§ **COMPITO ASSEGNATO A**
Indichi quante righe dei record contengono la stringa "width", distinguendo tra maiuscole e minuscole. Riporti soltanto il numero.
::: TESTO FORNITO
I più esperti, sono proprio meticolosi: controllano temperatura e umidità dell’“humidor” (il contenitore di sigari che mantiene all’interno l’umidità relativa al 65-72%) lo stringono delicatamente tra le dita, per costatarne friabilità e compattezza, poi ne gustano il profumo. Dopo di che, siccome i sigari di qualità realizzati a mano, hanno una parte che deve essere tagliata (perché troppo rigida per essere fumata) con la “ghigliottina” (o il “buca sigari” o altro strumento dedicato, ma i fumatori più “machi” la strappano a morsi “alla maremmana”…) per agevolare il tiraggio e poter essere propriamente fumato. Così, quando il sigaro è pronto per essere acceso, c’è chi prima lo umetta con un goccio di distillato (grappa o rum o cognac o whisky) perché i sigari hanno una differente struttura del gusto (corpo) e con un goccio di liquore, si dà più aroma, ma per gli esperti, il sigaro non si bagna, a meno che non si voglia aumentarne l’umidità. Poi, si accende: si scalda il tabacco in prossimità del piede del sigaro che è la parte che si deve accendere. La tradizione vuole il fiammifero di legno (meglio di cedro) mai con la fiamma odorosa di cerini o candele, mai con accendini alimentati da benzina, preferire quelli al butano o, meglio ancora, il Jet Flame (con una o più fiamme) oppure il Clipper a fiamma dolce, che ha temperatura più bassa del Jet Flame e non “stressa” il sigaro. Tenere la fiamma sotto il piede senza toccarlo e ruotare il sigaro un paio di volte per fare in modo che il piede si scaldi in maniera uniforme. Scaldando il tabacco sarà più facile accendere il sigaro. Adesso lo si tiene tra le labbra, o “gentilmente” tra i denti, si aspira lentamente, poi si trattiene il fumo per alcuni secondi, per meglio assaporarlo (il fumo del sigaro non va mai inalato come quello delle sigarette, ma va solo “assaporato”) poi si butta fuori. Si fa una tirata non troppo spesso (ogni 30-40”) altrimenti il sigaro si scalda troppo e i sapori vengono alterati. Attenzione a non farlo spegnere. Nella sua famosa guida ai sigari, Zino Davidoff (imprenditore svizzero di origine russo ucraina, che trattava sigari, sigarette e tabacchi da pipa) precisa che il tempo per fumare un buon sigaro, va dai 50 ai 60 minuti e raccomanda di aspirare solo una volta ogni minuto, senza fretta: è fumo lento!
Che sapore ha?
All’accensione, al palato, il fumo risulta piacevolmente amaro, con una componente salata e un’altra dolce, ma non troppo, spesso piuttosto austera. L’acidità è sempre presente, poiché in sua assenza, il sigaro risulterebbe “astringente”. Le note aromatiche vanno da leggermente dolci a leggermente speziate, tutte esaltate da sfumature affumicate, ricche e sottili.
::::::
::: RECORD ESTRATTI
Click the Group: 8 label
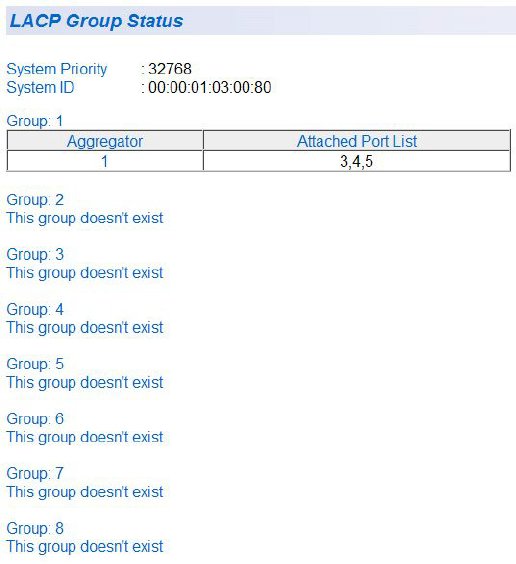click(x=35, y=528)
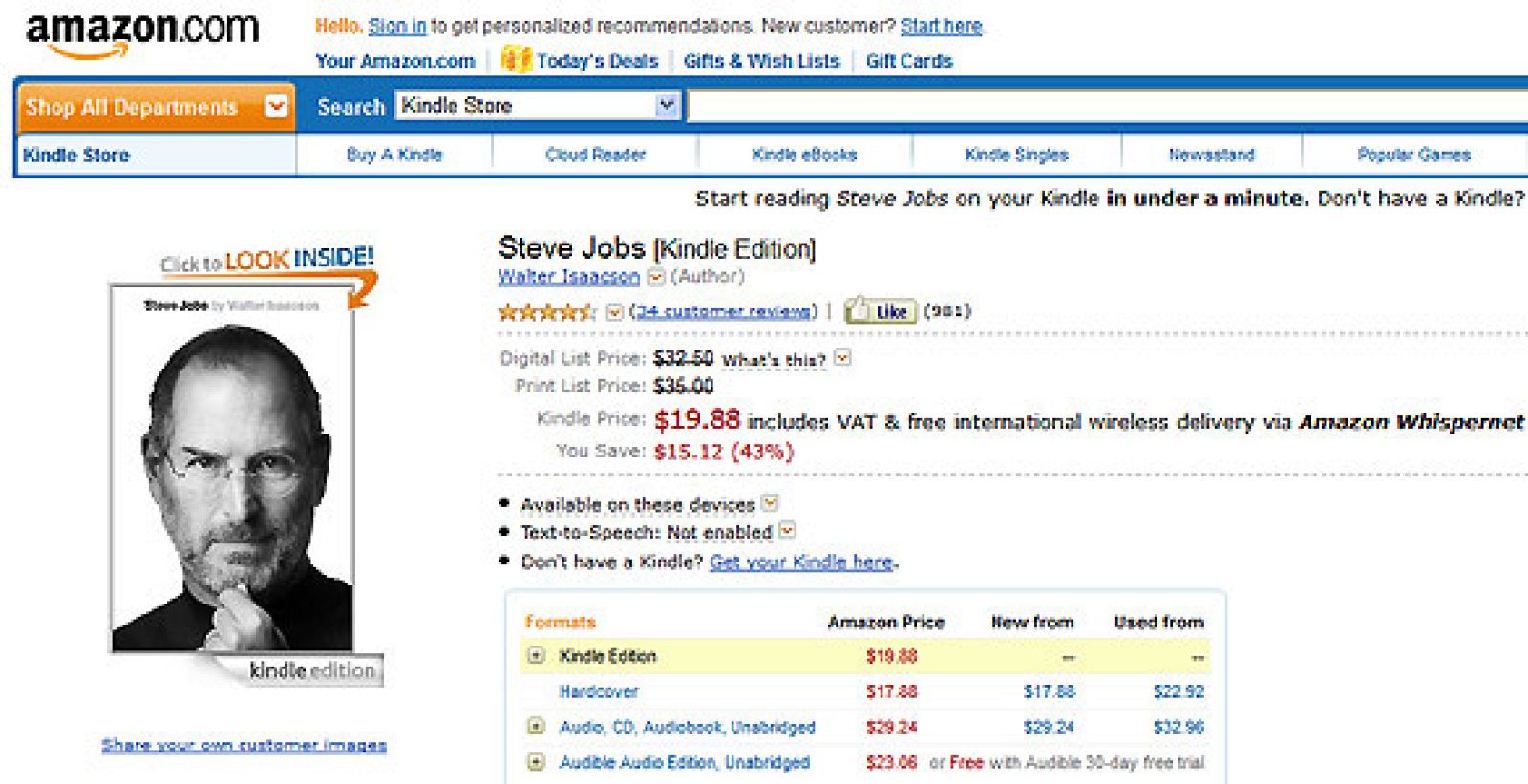Click the Sign in link
Image resolution: width=1528 pixels, height=784 pixels.
396,27
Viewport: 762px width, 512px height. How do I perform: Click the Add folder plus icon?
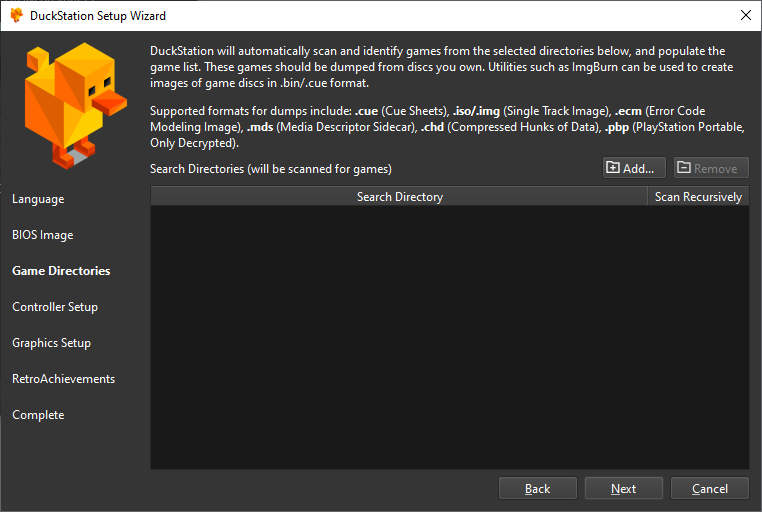[613, 168]
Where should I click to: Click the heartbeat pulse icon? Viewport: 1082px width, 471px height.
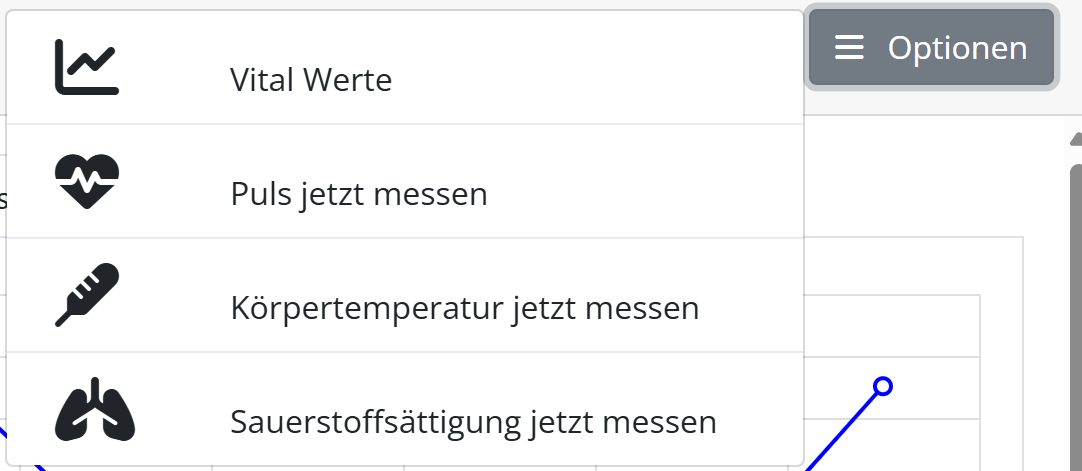tap(87, 181)
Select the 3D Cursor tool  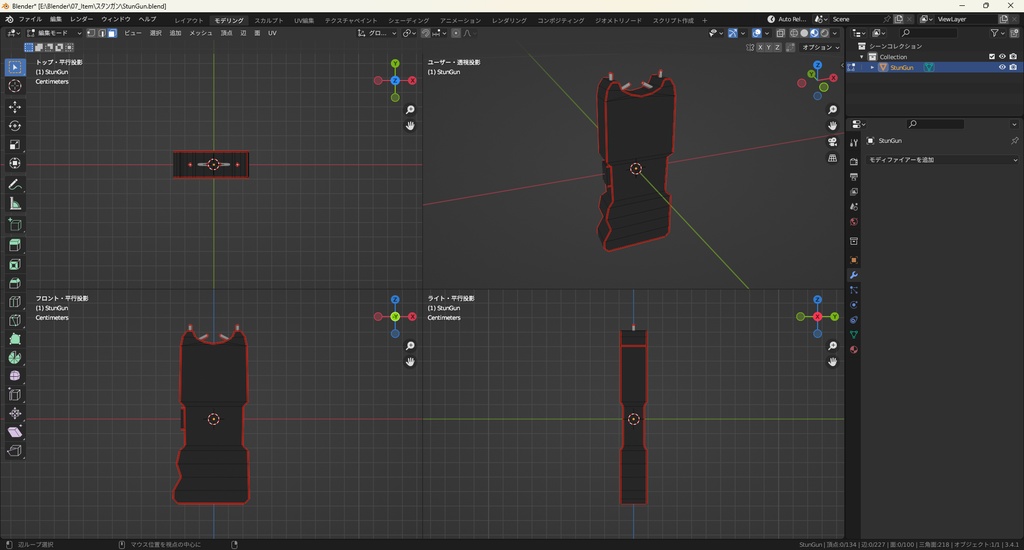click(15, 86)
::::::
§ **COMPITO ASSEGNATO B**
Nel testo sul sigaro, a quale percentuale l'"humidor" mantiene l'umidità relativa al suo interno?

§ **RISPOSTA SVOLTA A**
3

§ **RISPOSTA SVOLTA B**
Al 65-72%.